法人が下記(2)の「譲渡損益調整資産」を、その完全支配関係のある法人に譲渡した場合は、資産を譲渡した法人(譲渡法人)に係る法人税の計算上、その譲渡益と同額の損金が、あるいは譲渡損と同額の益金が、譲渡した日を含む事業年度の所得計算に算入されます(法人税法61条の11第1項)。これにより譲渡損益調整資産を譲渡した事業年度においては、その譲渡損益はゼロとなり、法人税の課税対象から外れることになります。
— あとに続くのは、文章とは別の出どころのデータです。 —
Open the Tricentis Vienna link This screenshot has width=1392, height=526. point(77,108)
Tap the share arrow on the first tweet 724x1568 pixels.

本問の場合、下記(2)より土地Zが譲渡損益調整資産に該当することから、X社のY社に対する土地Zの譲渡は、この特例の適用対象となります。

 

(2)譲渡損益調整資産の範囲

譲渡損益調整資産とは、土地、建物等の固定資産、有価証券、金銭債権及び繰延資産で、譲
渡直前の帳簿価額が1,000万円以上のものをいいます。本問の場合、土地Zは譲渡直前の簿価が1,000万円以上のため、譲渡損益調整資産に該当します(法人税法61条の11第1項、同施行令122条の12第1項)。

 

(3)特例の対象となる譲渡損益

(1)の特例の対象となる譲渡損益のことを、譲渡利益額または譲渡損失額といいます。譲渡利益額とは、譲渡対価の額が譲渡原価の額よりも大きい場合の差益をいい、譲渡損失額とは、譲渡原価の額が譲渡対価の額よりも大きい場合の差損をいいます。この場合の原価の額とは、譲渡損益調整資産の譲渡直前の帳簿価額のことをいい、対価の額とは、譲渡損益調整資産の譲渡の時の価額、すなわち時価をいいます(法人税法61条の11第1項)。

 

(4)譲受(買手)法人が譲渡損益調整資産を譲渡等した場合

(1)の特例は、その譲渡損益を永久に課税対象外とするものではなく、課税の繰延べを行うものです。したがって、一定の事由が生じた場合には繰延べられた損益が戻入れ(利益・損失として計上)となり、法人税の課税対象とされます(法人税法61条の11第2項)。

 

譲渡法人から譲渡損益調整資産を取得した法人(譲受法人)において、その資産を譲渡その他一定の事由が生じた場合には、譲渡損益調整資産の譲渡法人は、その事由が生じた日の属する譲受法人の事業年度終了の日の属する譲渡法人の事業年度に、繰延べられた譲渡損益が戻入れ(益金又は損金算入)となります(法人税法施行令122条の12第4項)。

 

仮に令和7年8月1日にX社から土地Zを取得したY社が、令和9年3月1日にその土地を譲渡した場合、繰延べられたX社の土地譲渡益が戻入れとなります。この場合の譲渡先は資本関係による制限がなく、Y社の100%グループ内法人(例えばX社)への譲渡であっても譲渡益は戻入れとなります。またX社(1年決算)における土地譲渡益の戻入れの時期は、Y社の譲渡日の属する事業年度終了の日(令和9年9月30日)の属する事業年度(令和9年4月1日~10年3月31日)となります。